Big potential saving in power pricing

Pylons leading to New Zealand Aluminium Smelters' Tiwai Point  smelter, near Bluff. Photo by...
Pylons leading to New Zealand Aluminium Smelters' Tiwai Point smelter, near Bluff. Photo by Allison Beckham.
A consortium of Otago and Southland organisations is urging the Electricity Authority to adopt a new transmission pricing method which would collectively save businesses and householders in the South $64million annually.

The authority is reviewing the way it charges for maintaining and upgrading transmission lines and in June released its three preferred options for comment.

Based on the authority's own figures, adopting the proposed ''base option'' for assets built since 2004 would immediately reduce transmission charges in Otago and Southland by $64million, which includes an estimated $56.3million annually for the Tiwai Point aluminium smelter, Venture Southland business and strategic projects group manager Steve Canny said.

The remaining savings would directly benefit businesses and householders, as electricity lines companies had indicated any reduction in charges would be passed on to consumers.

Lower electricity prices would boost economic activity in the South, he said.

''It is essential [this change] is made - and the sooner the better.''

Steve Canny.
Steve Canny.

Venture Southland looks after economic development, community development and tourism operations for the Invercargill City Council and the Gore and Southland district councils.

Staff have compiled a submission supporting the base option on behalf of those councils, as well as the Southland Chamber of Commerce and the Otago Southland Employers Association.

Mr Canny said adopting the base option would ''right an historic wrong'' which had resulted in Otago-Southland being significantly overcharged for the past eight years.

Currently, transmission costs were spread across all electricity users, with an ''effective bias'' against the South Island, he said.
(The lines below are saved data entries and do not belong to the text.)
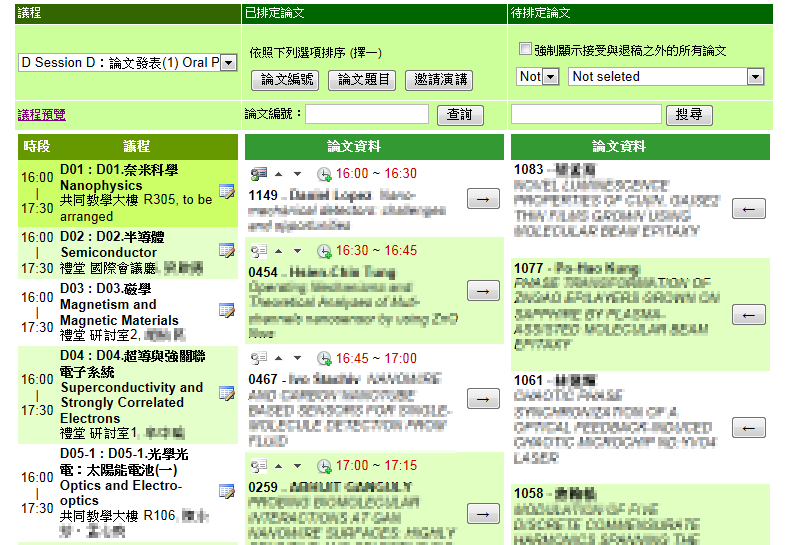Image resolution: width=788 pixels, height=545 pixels.
Task: Move paper 1149 down with the arrow
Action: 298,173
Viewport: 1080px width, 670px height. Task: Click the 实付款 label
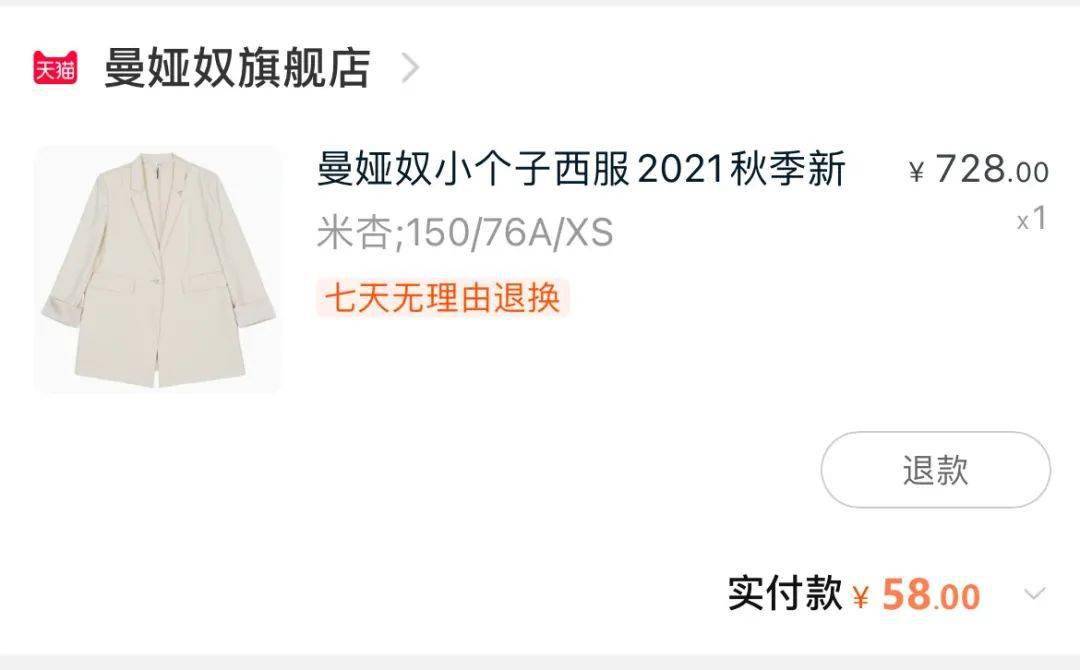click(x=785, y=594)
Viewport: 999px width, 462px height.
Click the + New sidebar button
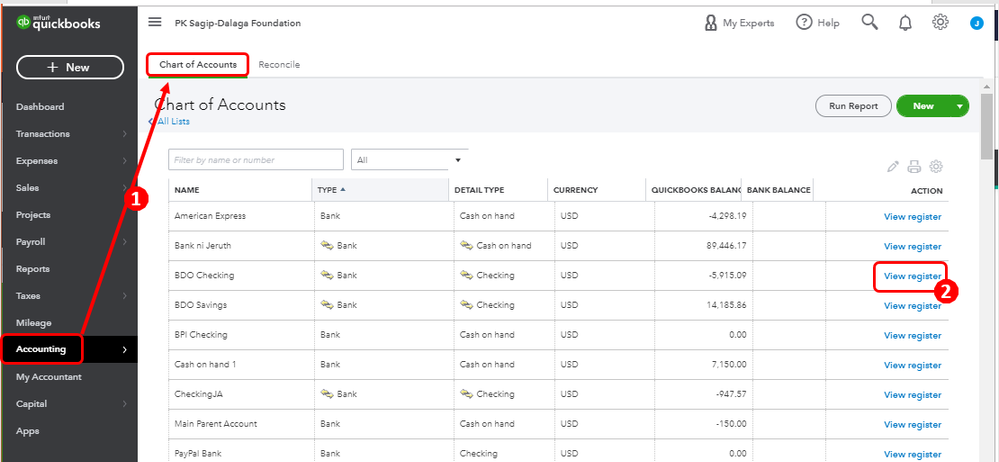70,67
While 80% of electricity users were in the North Island, South Island users paid 34% of grid charges.

In addition, South Island generators paid the whole cost of the HVDC cable carrying electricity to the North Island.

Since 2004, more than $1.3billion had been invested in upper North Island transmission assets, driving a $220million increase in Transpower's annual revenue requirements. But only 39% of the upgrade was being paid by upper North Island users.

The balance was coming from users elsewhere, he said.

Tiwai Point smelter operators New Zealand Aluminium Smelters (NZAS) would be the biggest southern winner by far if the base option was adopted.

Electricity Authority figures show it would save an estimated $56.39million annually, with its share of transmission costs reducing from $63.22million annually to $6.86million.

Pacific Aluminium, which manages four Rio Tinto-owned smelters in Australia and New Zealand including Tiwai Point, fully supported the combined Otago-Southland submission and had also put in a submission of its own last week, a spokeswoman said yesterday.

In its submission, Pacific Aluminium said while the smelter used 8% of all the electricity generated in New Zealand - 10 times more than any other single user - 80-90% of the power it used was generated at the nearby Manapouri power station.

However, the smelter still paid 8% of the total cost of transmission lines throughout the country.

Transmission costs were the difference between profit and loss for NZAS in 2013 and last year and lower charges were ''fundamental to the future international competitiveness of the smelter'', the submission said.

''[We] believe the current way transmission is charged has to change because it is economically inefficient. Essentially we believe that people should pay for the infrastructure built for their benefit in their region and not expect a large portion of the costs to be met by others who get little or no benefit from it,'' the spokeswoman said.

''In common with the Otago-Southland submission, we also believe the best way to improve economic efficiency for the long-run benefit of consumers and New Zealand is if customers pay for the infrastructure they use.''

Both Mr Canny and Pacific Aluminium said the Electricity Authority had recognised the current system was inequitable and unsustainable.

Mr Canny said the signatories to the combined submission believed the authority's proposed base option ''had it pretty right'' and hoped that optionwould be adopted.